Alan asked Marcie Roth, a veteran disability leader, and me to follow up with the meeting attendees, capture their wisdom and write it up as a memorandum as a Call to Action for what is needed for emergency planning for disabled Americans. Always one to go to the top, Alan set up a meeting with Tom Ridge, who had just left the governorship of PA to be the first Director and later the first Secretary of the Department of Homeland Security (DHS). We presented the Call to Action to him at the White House. Despite the gravity of the subject matter, that is me standing and smiling in the picture wearing my mom's old Harris Tweed jacket (see photo). 

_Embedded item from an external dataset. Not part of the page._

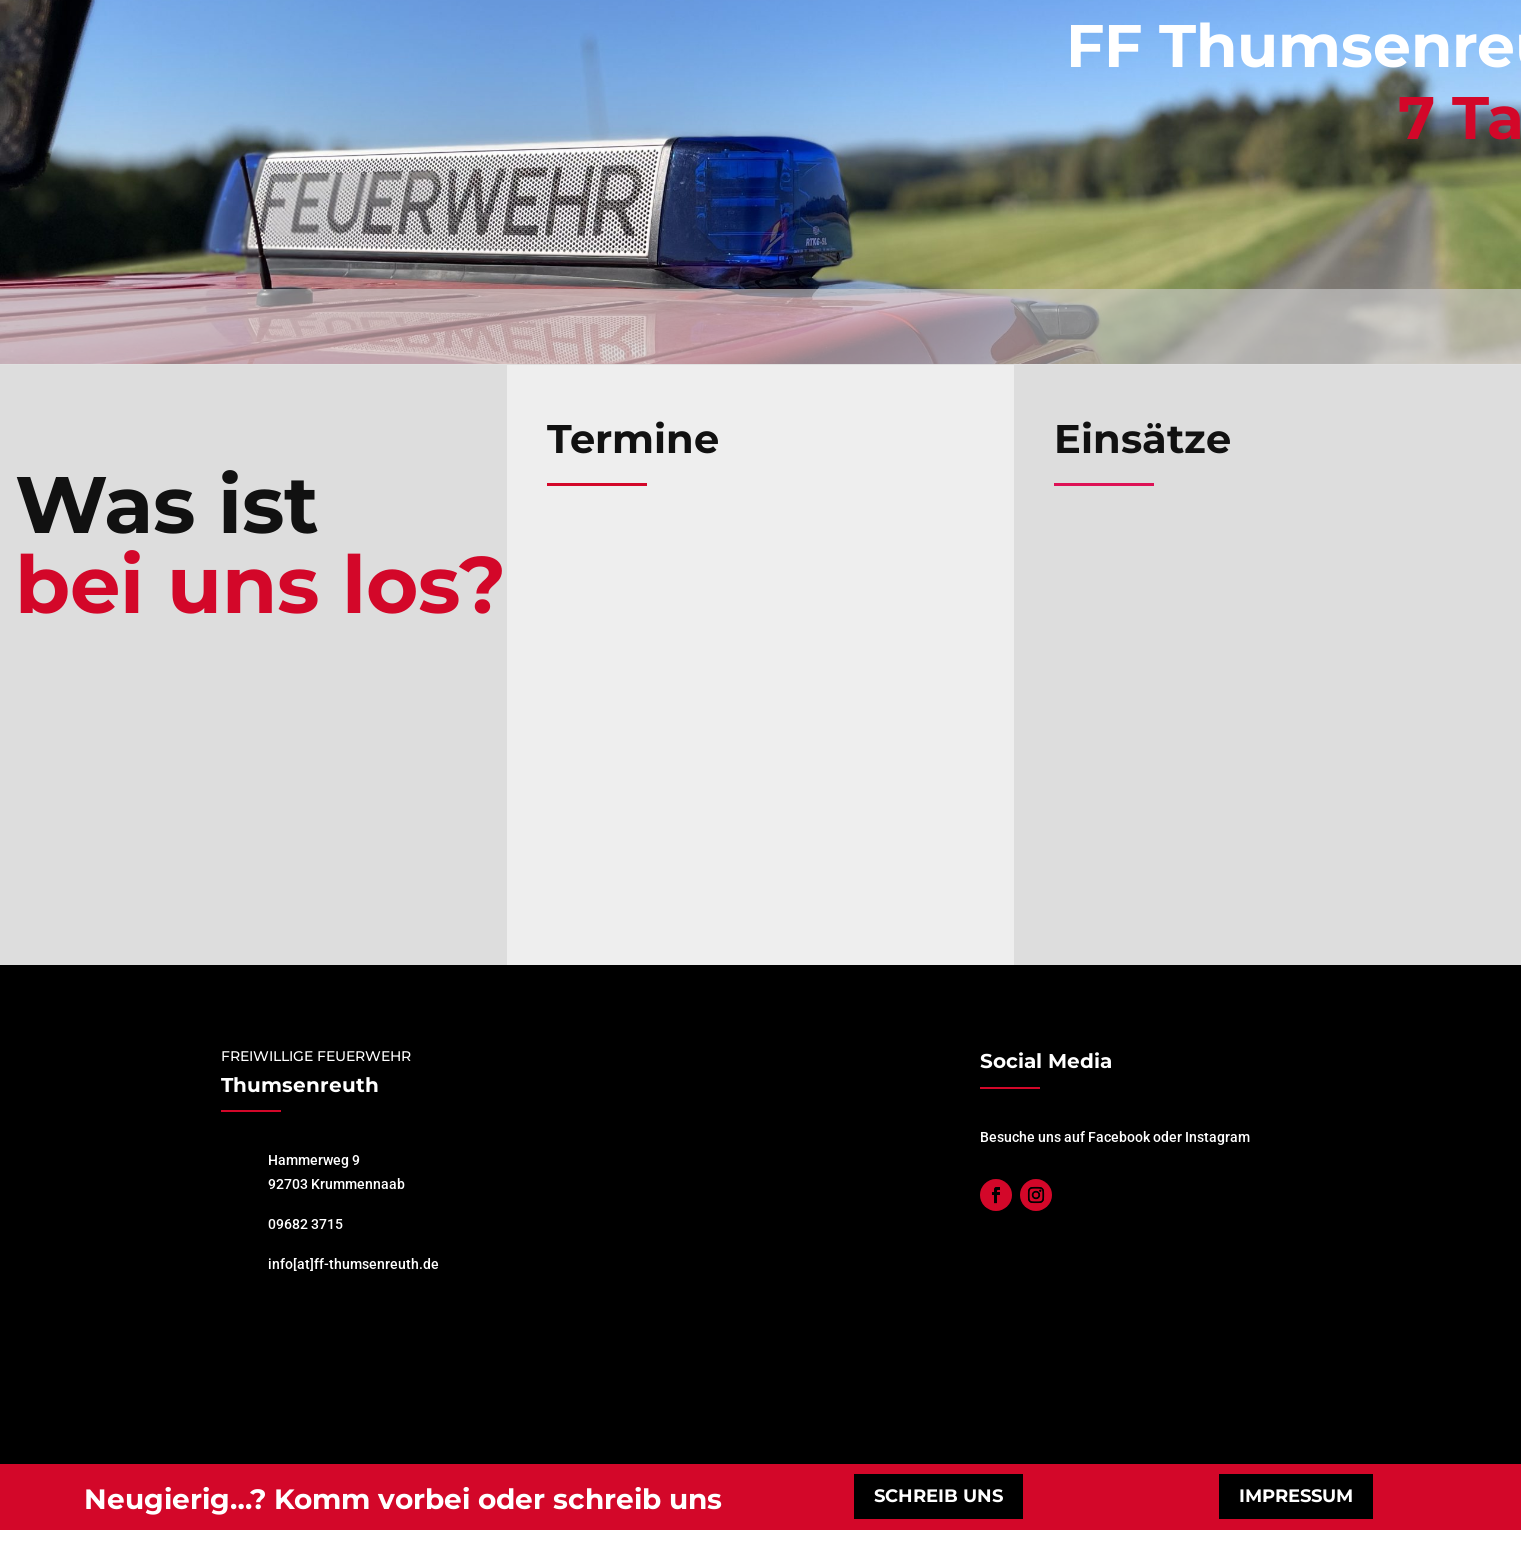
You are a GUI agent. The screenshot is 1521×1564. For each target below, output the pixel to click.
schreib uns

Photo caption: Alan Reich, graying hair in a white collared shirt and dark suit and tie in a wheelchair. Seated next to him is former PA Governor Tom Ridge, then Director of the Department of Homeland Security, with black hair, a white collared shirt and a dark suit.  Standing is me – Mary Dolan – with a white turtleneck, brown jacket, and brown shoulder-length hair. Next to me is Ginny Thornburgh, in a white turtleneck and black jacket and grey hair. To the right is Mike Deland, seated in a wheelchair, in a dark suit, white collared shirt and tie.Photo caption: Alan Reich, graying hair in a white collared shirt and dark suit and tie in a wheelchair. Seated next to him is former PA Governor Tom Ridge, then Director of the Department of Homeland Security, with black hair, a white collared shirt and a dark suit.  Standing is me – Mary Dolan – with a white turtleneck, brown jacket, and brown shoulder-length hair. Next to me is Ginny Thornburgh, in a white turtleneck and black jacket and grey hair. To the right is Mike Deland, seated in a wheelchair, in a dark suit, white collared shirt and tie.

I believe that a lot of good came from that collective effort of the disability community. I moved on to other projects, but Marcie Roth stayed engaged in emergency planning. DHS smartly brought Claudia Gordon on board which furthered outreach to our community, and NOD set up the Emergency Preparedness Initiative, which received recognition for its work post-Katrina. We owe so many advocates and dedicated disability leaders, local and national, for their tireless work on these issues, which are a matter of life and death.

The sting from that day 20 years ago is still there, but I also must say that I am proud that when the Towers fell, our community responded, worked together, and affected change and continues to do so today. 

May all those who lost their lives on 9/11 and to 9/11-related causes rest in peace.

 

P.S. I was reminded by my colleague Kelly Douglas (then Mahan) that Alan Reich reopened the office, which was just one block from the White House, on September 12th. According to Kelly, "We went back to work on 9/12. Alan was insistent that the world didn't stop moving and succumb to what the terrorists wanted."